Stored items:
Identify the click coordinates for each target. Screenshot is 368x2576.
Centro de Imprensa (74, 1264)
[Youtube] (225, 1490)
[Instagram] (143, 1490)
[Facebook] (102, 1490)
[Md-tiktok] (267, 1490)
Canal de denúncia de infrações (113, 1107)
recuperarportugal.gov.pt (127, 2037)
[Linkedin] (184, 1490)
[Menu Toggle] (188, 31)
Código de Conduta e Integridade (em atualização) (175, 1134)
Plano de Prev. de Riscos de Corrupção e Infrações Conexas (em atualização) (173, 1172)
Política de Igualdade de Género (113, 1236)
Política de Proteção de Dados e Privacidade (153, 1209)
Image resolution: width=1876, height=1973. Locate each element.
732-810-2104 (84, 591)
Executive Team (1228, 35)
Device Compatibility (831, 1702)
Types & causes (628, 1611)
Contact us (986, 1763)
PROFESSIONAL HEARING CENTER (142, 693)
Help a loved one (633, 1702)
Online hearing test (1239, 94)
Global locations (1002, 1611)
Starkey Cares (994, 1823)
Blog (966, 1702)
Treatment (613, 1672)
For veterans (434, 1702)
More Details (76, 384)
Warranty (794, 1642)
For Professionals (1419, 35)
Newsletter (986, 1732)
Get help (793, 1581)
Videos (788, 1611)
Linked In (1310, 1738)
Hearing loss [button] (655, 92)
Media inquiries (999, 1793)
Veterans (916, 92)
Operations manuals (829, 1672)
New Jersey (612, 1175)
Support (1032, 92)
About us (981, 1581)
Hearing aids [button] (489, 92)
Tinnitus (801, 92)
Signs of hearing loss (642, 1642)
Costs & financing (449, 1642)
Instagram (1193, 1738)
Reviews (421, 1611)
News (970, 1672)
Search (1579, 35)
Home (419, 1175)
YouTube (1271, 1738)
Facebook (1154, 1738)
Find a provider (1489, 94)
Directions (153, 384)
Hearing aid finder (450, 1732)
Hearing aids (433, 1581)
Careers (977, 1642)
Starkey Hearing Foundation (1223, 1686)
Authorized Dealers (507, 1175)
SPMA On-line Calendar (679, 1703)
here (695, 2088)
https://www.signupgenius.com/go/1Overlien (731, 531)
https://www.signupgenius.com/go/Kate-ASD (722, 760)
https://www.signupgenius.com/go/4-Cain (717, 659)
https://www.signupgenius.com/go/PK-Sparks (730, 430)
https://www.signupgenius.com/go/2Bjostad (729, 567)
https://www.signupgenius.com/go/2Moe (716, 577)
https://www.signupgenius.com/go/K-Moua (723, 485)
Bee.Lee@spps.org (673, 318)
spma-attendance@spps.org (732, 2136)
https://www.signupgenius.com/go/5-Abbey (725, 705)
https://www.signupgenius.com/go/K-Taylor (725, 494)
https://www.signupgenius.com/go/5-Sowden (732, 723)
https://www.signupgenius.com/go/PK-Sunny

What is expected:
Given the records above, restate word for word only the lines starting at the one with "Authorized Dealers (507, 1175)" and ending at the one with "https://www.signupgenius.com/go/PK-Sparks (730, 430)".

Result:
Authorized Dealers (507, 1175)
SPMA On-line Calendar (679, 1703)
here (695, 2088)
https://www.signupgenius.com/go/1Overlien (731, 531)
https://www.signupgenius.com/go/Kate-ASD (722, 760)
https://www.signupgenius.com/go/4-Cain (717, 659)
https://www.signupgenius.com/go/PK-Sparks (730, 430)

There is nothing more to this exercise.